From article <1991May20.171545.23591@amc.com>, by jwbirdsa@amc.com (James Birdsall):
>    Anyone writing interrupt handlers using TC++'s "interrupt" keyword
> should be aware that DS is not preserved into the function. DS is preserved
> through the function; the value of DS after the interrupt is the same as
> before. However, the value of DS while the function is executing is not the
> same as the value when it was called. The entry code pushes all the
> registers on the stack and then reloads DS with the value for the program's
> near data segment.
> 
>    This doesn't matter for most interrupt handlers, but if you're trying to
> revector an interrupt that uses DS as a parameter (for example, the DOS
> interrupt (0x21)), then it becomes a major obstacle.

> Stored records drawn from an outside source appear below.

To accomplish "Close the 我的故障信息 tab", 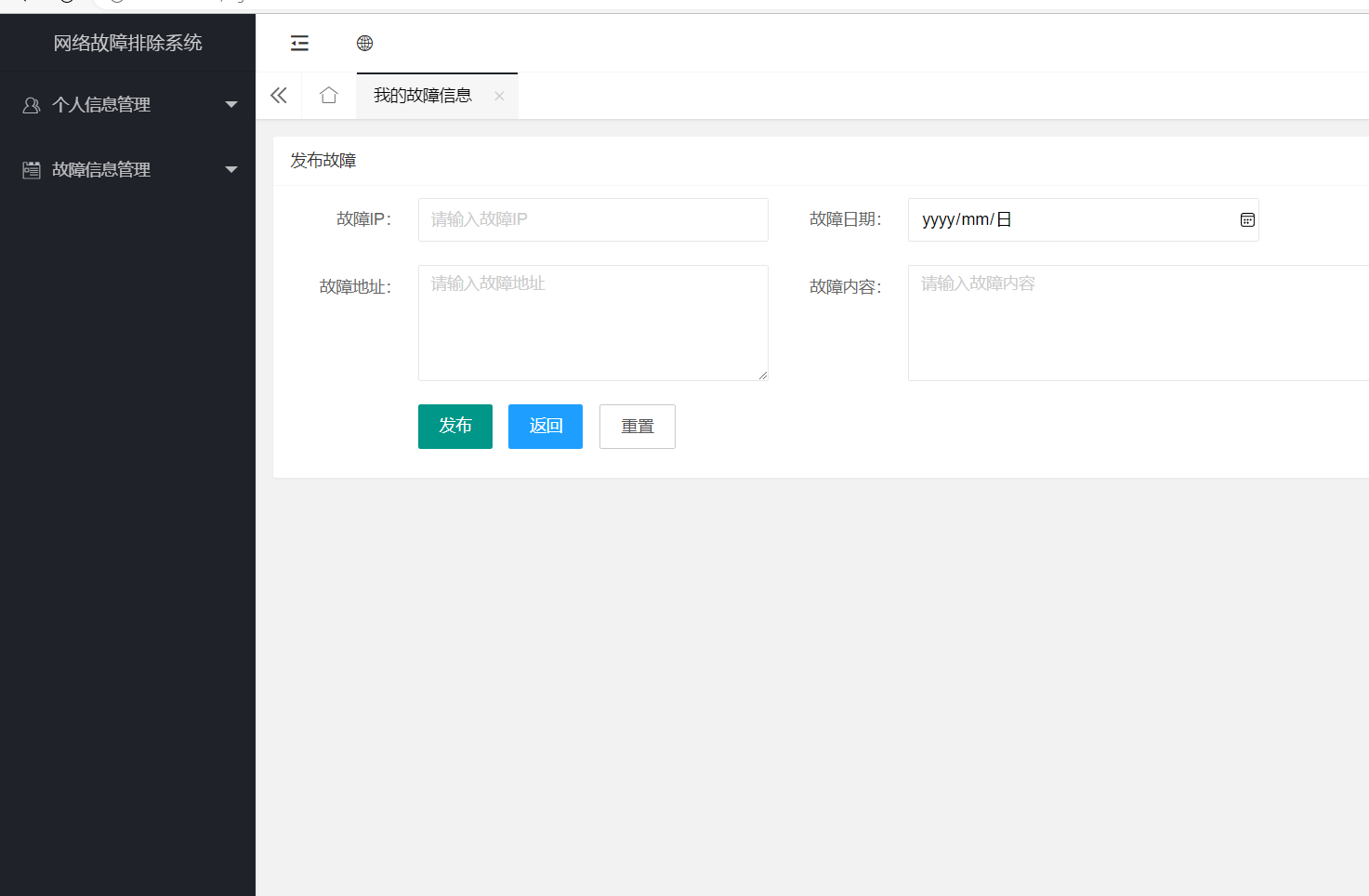I will pos(499,96).
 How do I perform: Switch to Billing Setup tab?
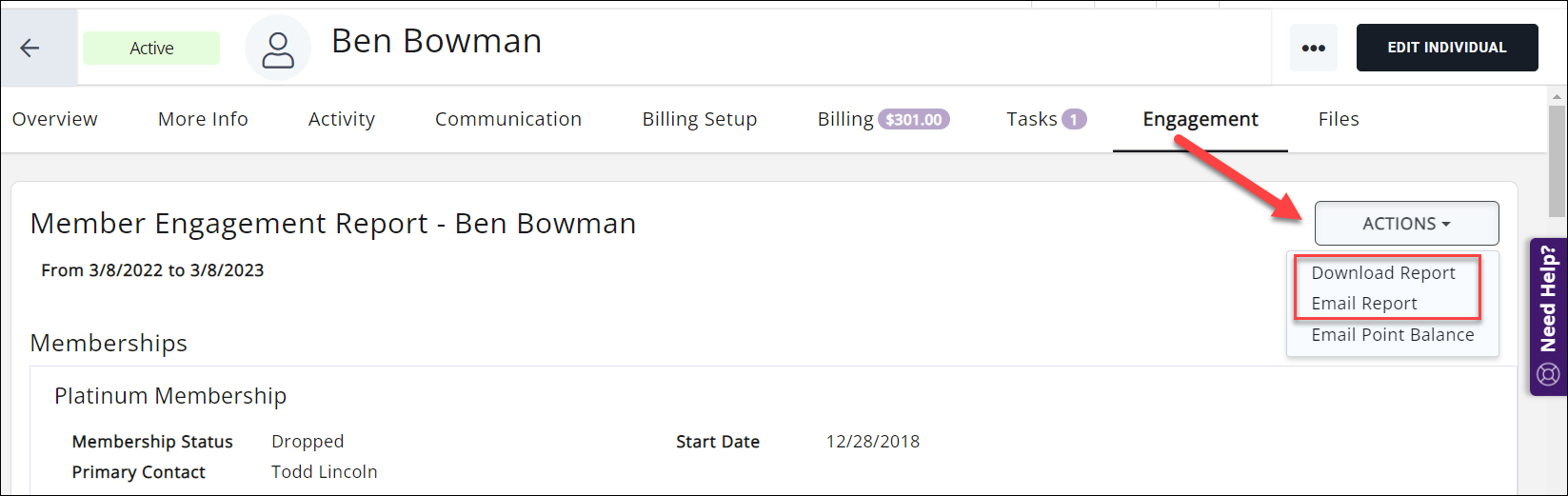[x=700, y=120]
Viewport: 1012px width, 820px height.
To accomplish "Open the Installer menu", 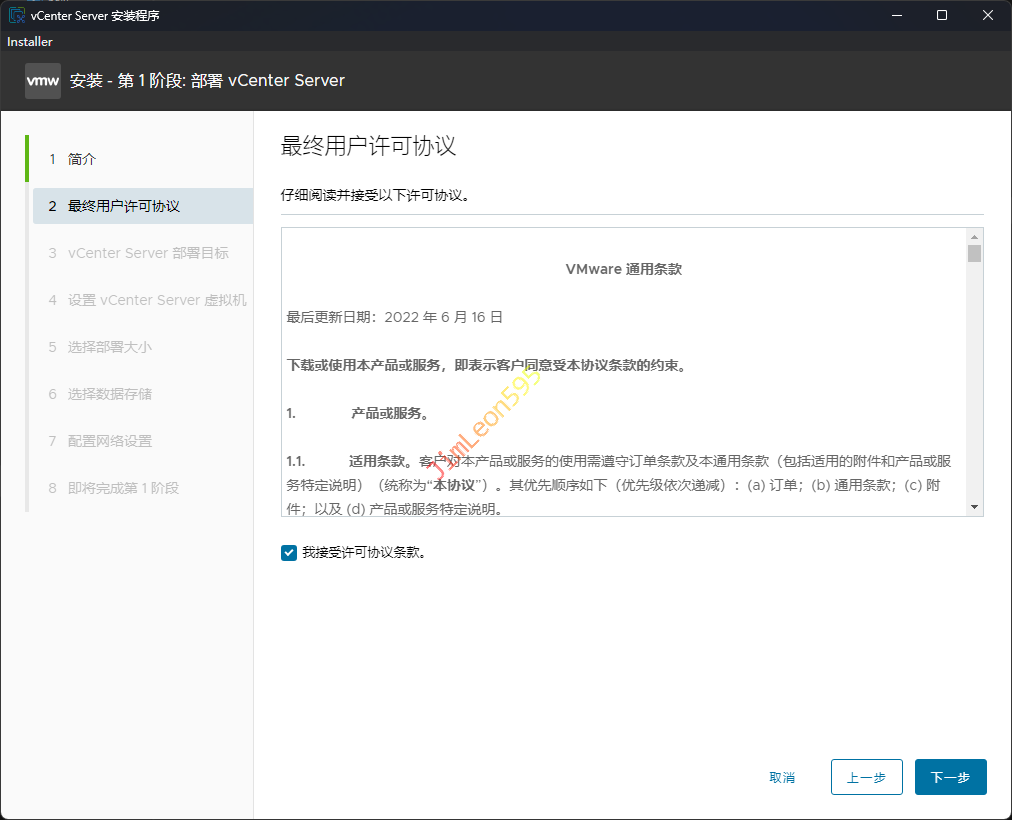I will click(30, 42).
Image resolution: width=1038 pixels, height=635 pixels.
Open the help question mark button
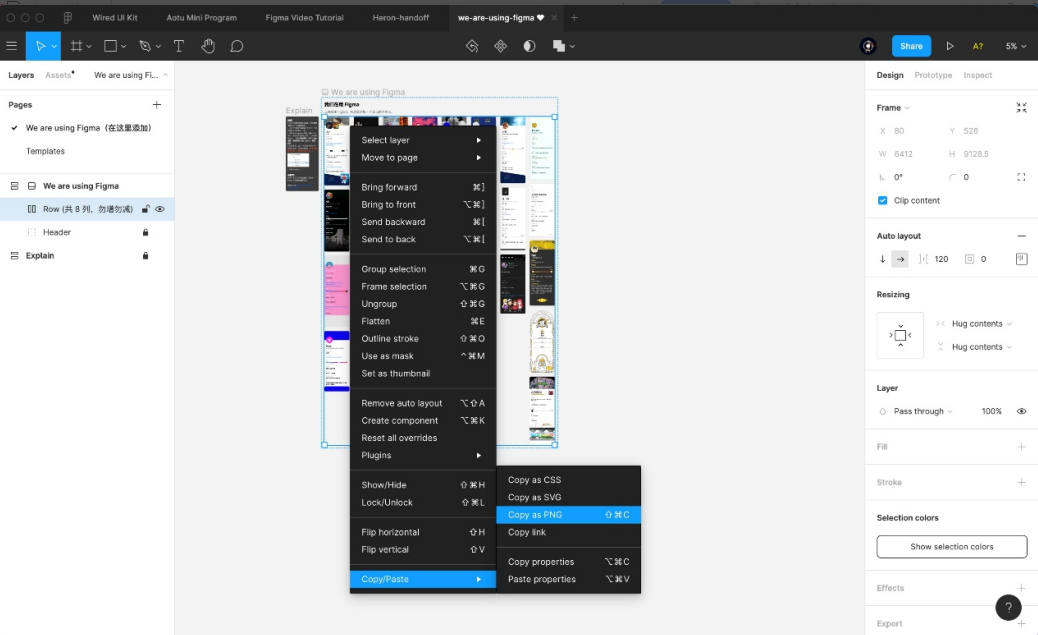click(1008, 607)
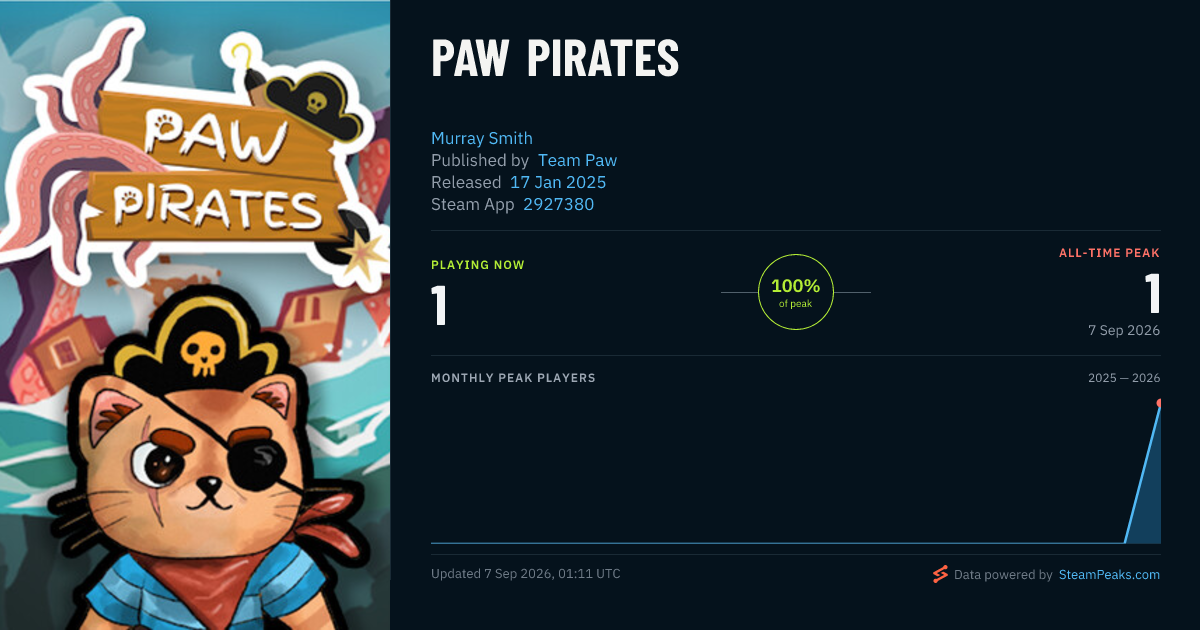This screenshot has height=630, width=1200.
Task: Click the 17 Jan 2025 release date
Action: pos(558,182)
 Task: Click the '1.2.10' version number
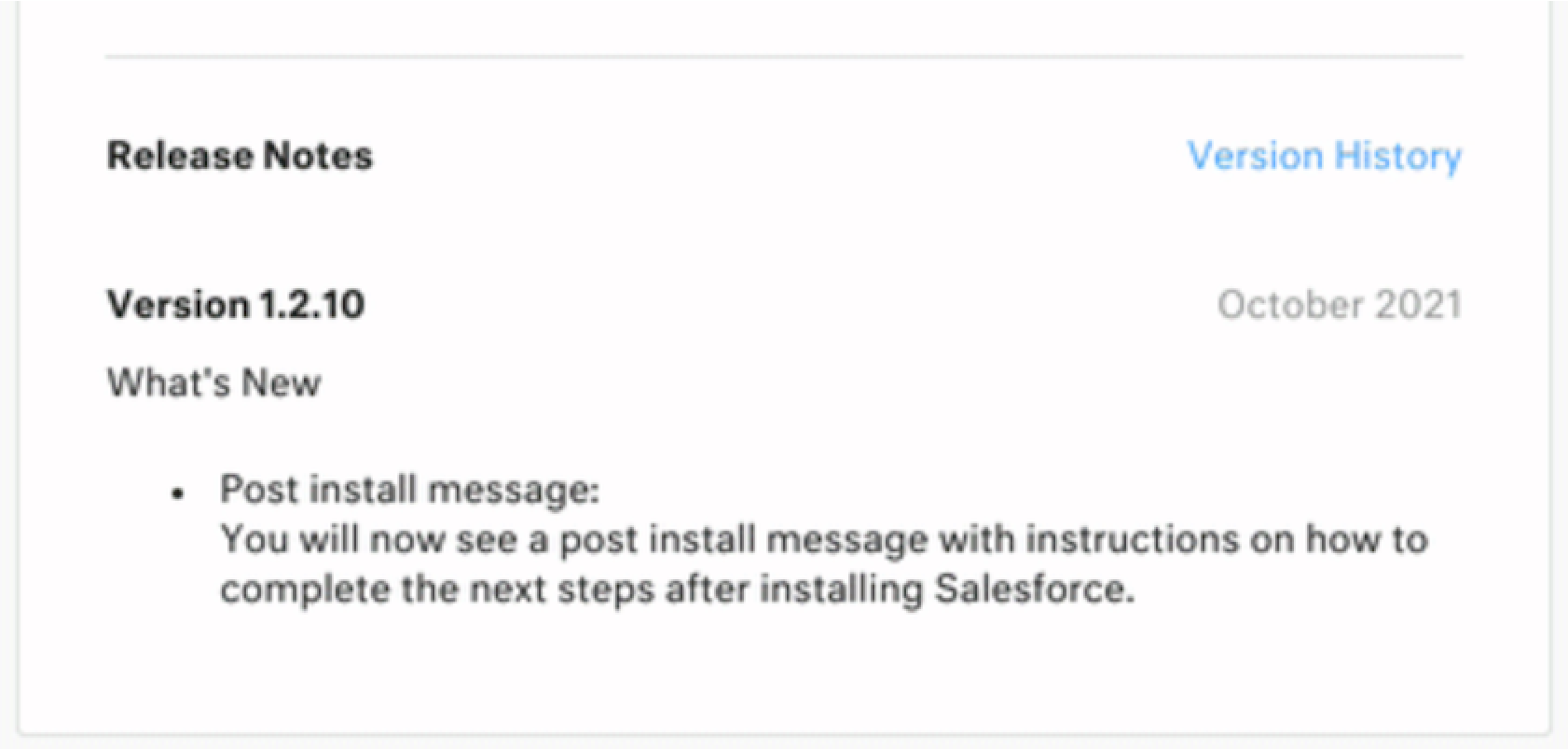[312, 304]
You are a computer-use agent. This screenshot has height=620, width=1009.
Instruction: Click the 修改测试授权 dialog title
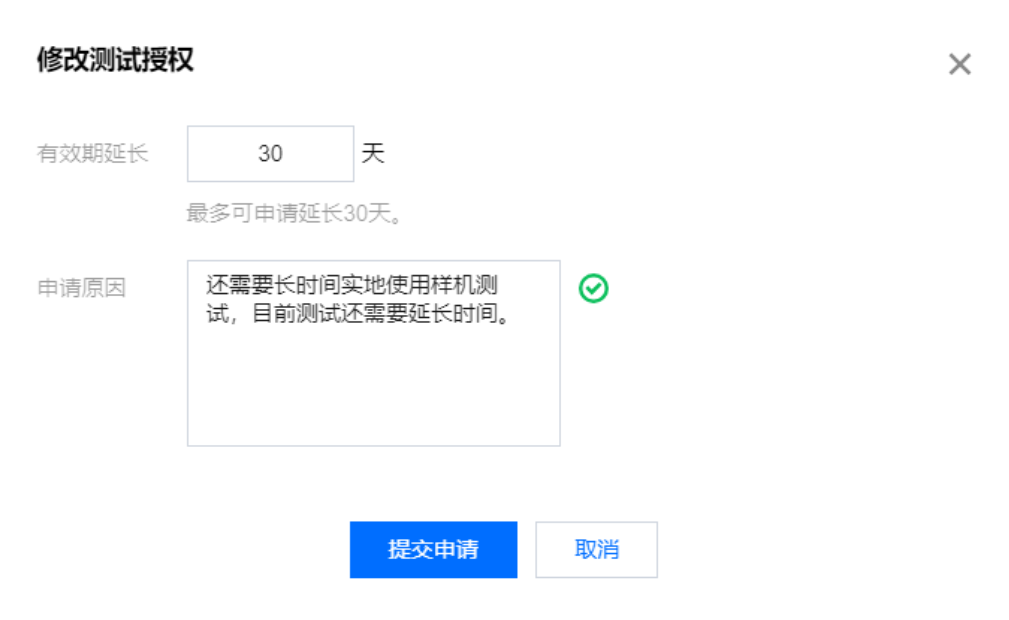pos(115,60)
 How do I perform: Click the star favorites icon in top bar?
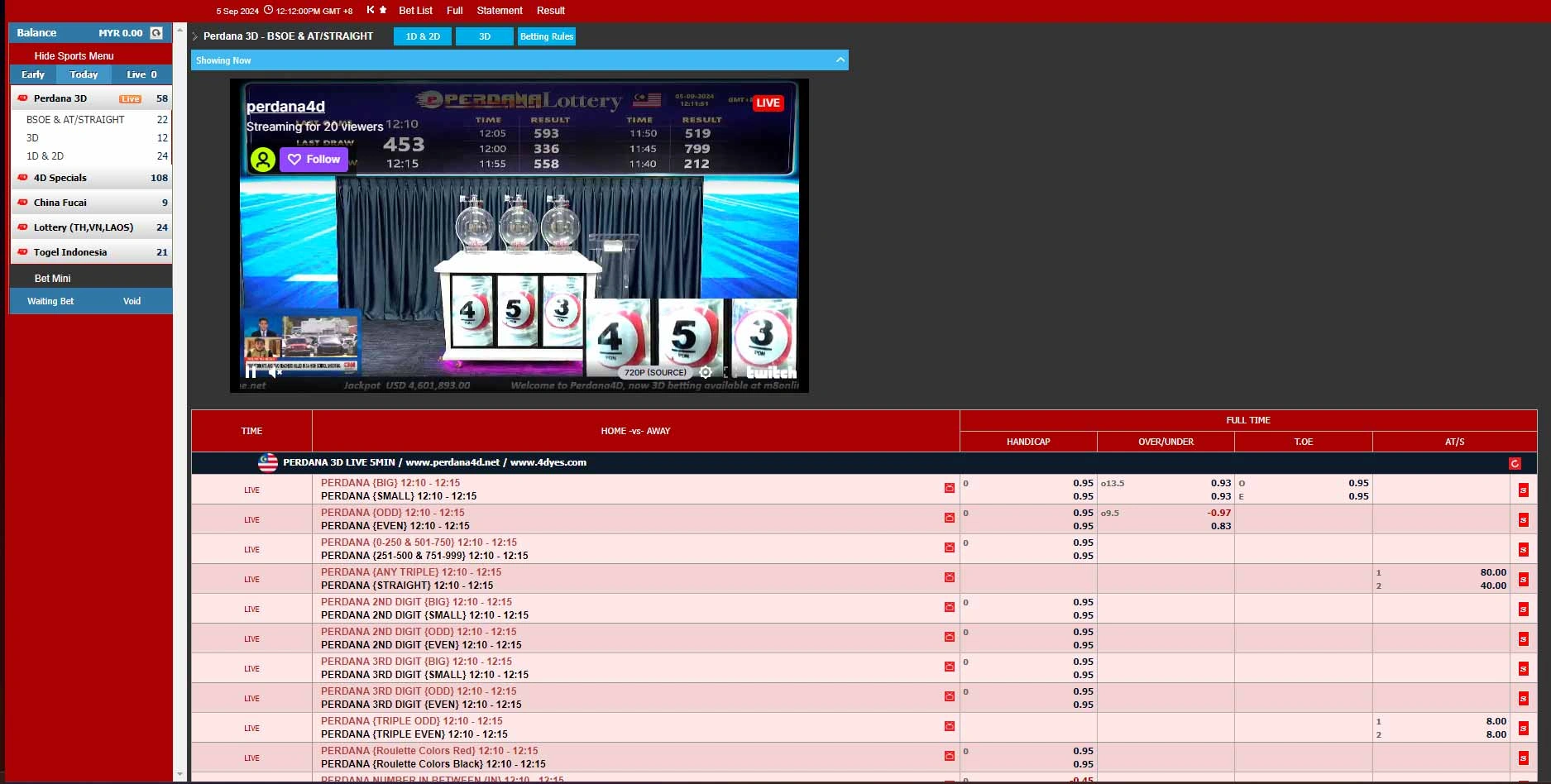[383, 10]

This is NECESSARY for Turbo C / Turbo C++ / Borland C++ functions to
work correctly (they may reference static variables). It is well
documented in the manuals.

If you need the caller's DS (or any other register), it (they) are
available as arguments to your interrupt function. This is not an obstacle,
it is an essential feature. I am astounded that you are attempting to use 
this complicated CPU-dependent and compiler-dependent feature without
CAREFULLY reading the manuals.

Note that unlike normal C functions, modifying the parameters to an
interrupt function within the function will change the values of registers
used by the caller upon its return - great care is needed! READ THE MANUAL! 

The truly hard thing to do is to chain to the previous interrupt handler
with the caller's registers, and arrange for the previous handler to
return registers to the caller (this is usually what you want to do
when "wrapping" int 21H, et al). Borland did not include an appropriate
function in the library (I believe it would really need to be a
"psuedo-function", as its semantics could not be those of a normal
C function). Thus, to do this you must use assembly language to
restore the stack and registers and then jump to the previous
handler's address (without modifying ANY registers!). It can be done,
but is subtle.....

Tom Roberts
att!ihlpl!tjrob  TJROB@IHLPL.ATT.COM

sorrow@oak.circa.ufl.edu (05/21/91)

In article <1991May20.230908.7178@maytag.waterloo.edu>, dmurdoch@watstat.waterloo.edu (Duncan Murdoch) writes:
|>In article <1991May20.171545.23591@amc.com> jwbirdsa@polaris.amc.com () writes:
|>>
|>>   Anyone writing interrupt handlers using TC++'s "interrupt" keyword
|>>should be aware that DS is not preserved into the function. DS is preserved
|>>through the function; the value of DS after the interrupt is the same as
|>>before. However, the value of DS while the function is executing is not the
|>>same as the value when it was called. The entry code pushes all the
|>>registers on the stack and then reloads DS with the value for the program's
|>>near data segment.
|>>
|>>   This doesn't matter for most interrupt handlers, but if you're trying to
|>>revector an interrupt that uses DS as a parameter (for example, the DOS
|>>interrupt (0x21)), then it becomes a major obstacle.
|>>
|>>   This behavior has been observed with Borland C++ 2.0. Presumably it is
|>>the same with TC++ 1.0, and probably plain TC. It is not mentioned as such
|>>in the documentation, although if you read it carefully it is implied.
|>>Anyway, having spent an hour or two tracing the errors caused by this
|>>behavior, I thought it worth posting a public notice to save other people
|>>the trouble.

Actually, I found out that I must be doing something terribly wrong.  When
I installed my own mouse interrupt handler, if the function was declared
as "void far interrupt" it would die.  "void far" worked just fine.  I just
don't USE the interrupt keyword.  The documentation is too skimpy on it
for me to be able to use it decently.

Brian

ekalenda@cup.portal.com (Edward John Kalenda) (05/22/91)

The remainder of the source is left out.